Visitors to the exhibition will see how artists experimented in black-and-white and color and produced images ranging widely in size and shape from modest 3” x 4” portraits to large dream-like mosaics built from 20” x 24” prints. Pervading all is an atmosphere of constant experimentation and energetic play as artists interrogate and reimagine the very purpose of photography.

The Polaroid Project reveals the Polaroid Corporation’s technical and marketing roots, but it also showcases the company’s unusually strong and extensive commitment to art, starting with founder Edwin Land’s (1901–1991) close friendship with the great landscape photographer Ansel Adams (1902–1984), who often tested the Corporation’s new cameras and films in the mid-1950s and was an avid promoter of its achievements.

The Polaroid Corporation stood proudly at the forefront of photographic image-making in a world that had come to believe that easier and faster meant better. The company’s invention and production of finely designed, high-quality, yet easy-to-use cameras and films brought virtual immediacy to a medium that previously lived by the notion of “shoot and wait.” Land was a proud, ever-pushing genius who never hesitated to sound messianic in his pronouncements about Polaroid’s technical achievements. Like the romantic scientists of a hundred years earlier with whom he identified, Land believed his invention would not merely serve mankind in myriad ways, at work and in leisure, in the arts and the sciences, but even advance democracy.
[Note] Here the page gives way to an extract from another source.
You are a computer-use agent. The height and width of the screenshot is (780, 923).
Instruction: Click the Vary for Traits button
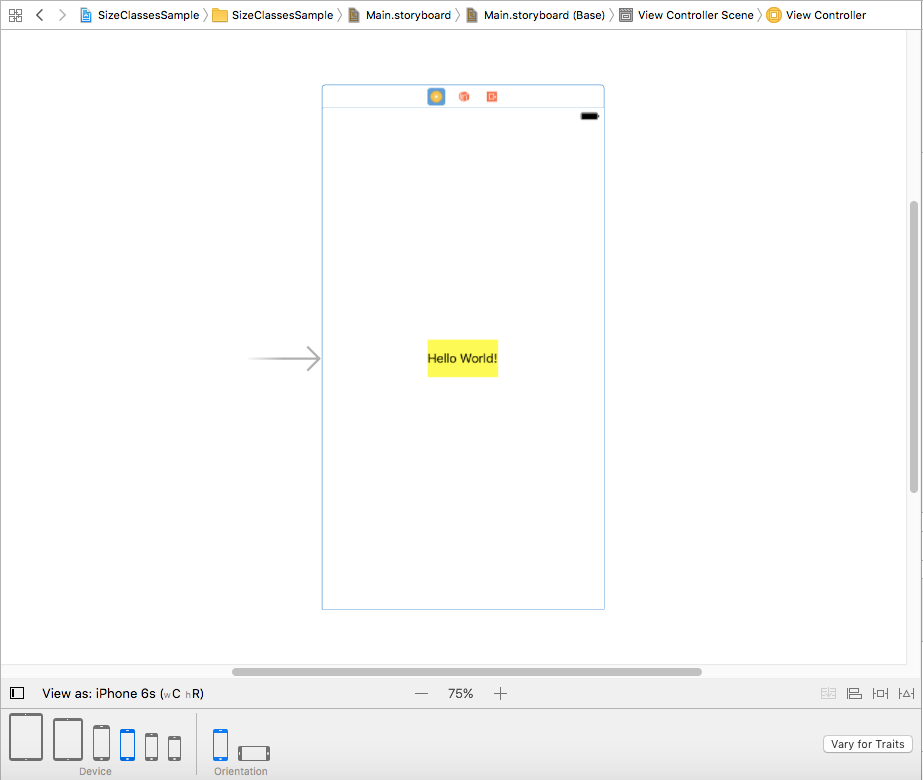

During Polaroid’s prime, its cameras and films were purchased by millions of amateurs and countless professionals. While families recorded their anniversaries and graduation parties, filmmakers and fashion photographers made test shots, scientists recorded their observations, and police documented crime scenes, artists embraced the new medium as a grand new tool for image-making and experimentation. At the heart of it all was instantaneity—no longer did photographers have to send films to a lab, and wait for days or weeks, or even go into a darkroom for a laborious chemical process. With Polaroid’s instant range, photographer and subject could watch together as the image took form before their eyes. Polaroid not only transformed photography, it set the foundation for the expectation of immediate results we are so accustomed to today.

Supplementing the exhibition’s artworks are rare artifacts from the Polaroid Corporation archives that trace the development of the technology from Land’s early work with 3D photographs in military service during World War II and his initial development of instant cameras and film to the company’s famous SX-70 and Spectra cameras. In addition to presenting production models of both cameras and films, the exhibition also includes prototypes made of paper, plastic and wood that illuminate the creative puzzle-solving of the company scientists, engineers and technicians working through how to shift photography from fast to instant by way of elegant packaging. Together, the objects and photographs reveal how artists helped shape Polaroid even as Polaroid coaxed artists into exploring new ways of seeing and visually imagining the world.

“The exhibition drives home the company’s deep belief that art could and should be made anytime, anywhere, by anyone,” says Kim. “Polaroid, quite literally, taught the public not merely a new way of seeing, but a new way of relating to the world.”

Interactive cards that include information about the Polaroid Corporation’s cameras, film and history will be scattered throughout the exhibition for visitors of all ages to use. Large print labels will also be available for use in the galleries.

The Polaroid Project has been organized by the Foundation for the Exhibition of Photography, Minneapolis/New York/Paris/Lausanne, in collaboration with the MIT Museum, Cambridge, Mass., and the WestLicht Museum for Photography, Vienna. After the exhibition closes at the Amon Carter, it travels to the WestLicht Museum for Photography, where it is on view December 5, 2017 to March 4, 2018. In 2018 and 2019, the exhibition will also tour the C/O Berlin, Museum für Kunst und Gewerbe in Hamburg, McCord Museum in Montreal and MIT Museum.